As others have said it will be interesting to see where the 4C/8T and 6C/12T models land. It only takes a relatively small reduction in price,if they can close to the performance of the Core i7 6700K/7700K and Core i7 6800K to look better. An example would be instead of £400 for their 6C/12T they price it at £300 and instead of £300 to £320 for their 4C/8T,they price it a £200 to £250.
I still think Intel will have the IPC edge with Skylake and probably a bit higher clockspeeds overall.
For me this thread is full of hype rather than much negativity.
Personally I expect some performance caveats and pricing to not be bargain basement.

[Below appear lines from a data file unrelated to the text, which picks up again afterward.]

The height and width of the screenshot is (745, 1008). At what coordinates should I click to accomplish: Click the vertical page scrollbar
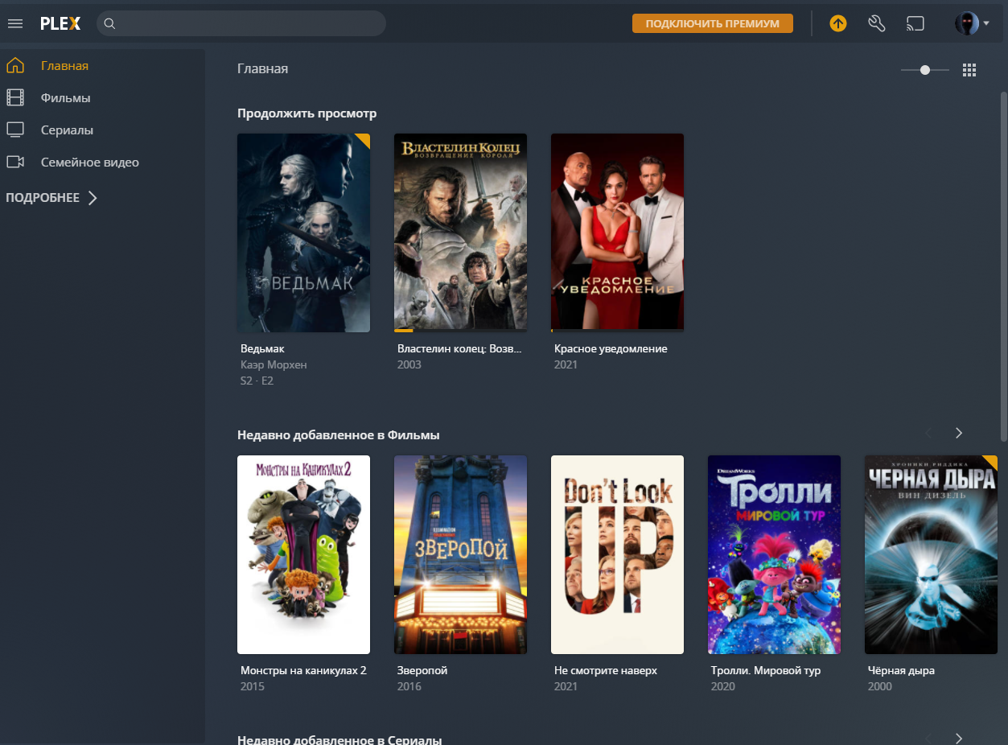point(1003,265)
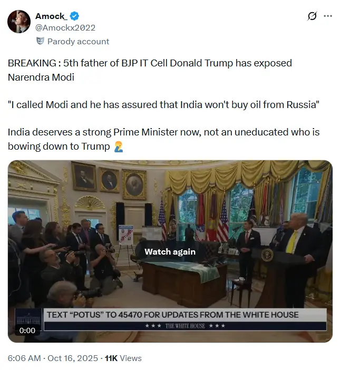Image resolution: width=341 pixels, height=370 pixels.
Task: Click the "Parody account" label
Action: tap(78, 41)
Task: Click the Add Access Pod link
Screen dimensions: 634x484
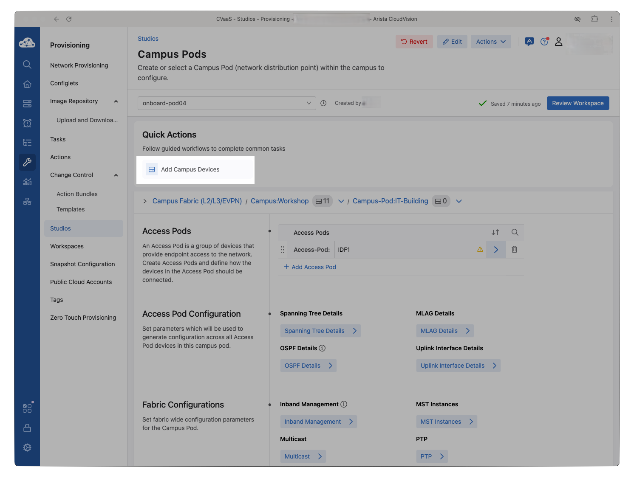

But overall I expect it to be worth a purchase, which is why I'm probably going to make the jump.
If you look at the gaming tests,in a decent amount of those games tested(3,maybe 4 of them),a Haswell Core i3 beats an FX8350 and they don't apparently like SMT too. So that is a strong hint single core IPC has gotten much better IMHO OFC.
So we are probably looking at the IPC and clockspeed edge Intel will have,they will probably be a bit ahead(maybe it will be like the Phenom II X4 and 45nm Core2 Quads?),but AMD can sell SKUs with HT,or a few extra cores at the same price.
That stuff about Intel is quite revealing, it shows how money men being the ceo often ruin tech based businesses.
Also the x86 vs arm stuff is odd, x86 still has better performance in high powered situations compared to arm from what I remember reading.
It might be the relentless march of ARM in consumer computing though,which is the major volume market AFAIK and you only need to look at the Apple ARM cores. Remember this though - hardly anybody is really pushing a desktop class ARM core yet,most of the desktop CPUs with ARM cores tend to be based on ones developed for mobile.
So,maybe Intel is aware of some desktop level ARM based CPUs in the next few years??
I never understood why they didn't make their own ARM based chips?? Intel has the resources and they could have done a very good job IMHO OFC.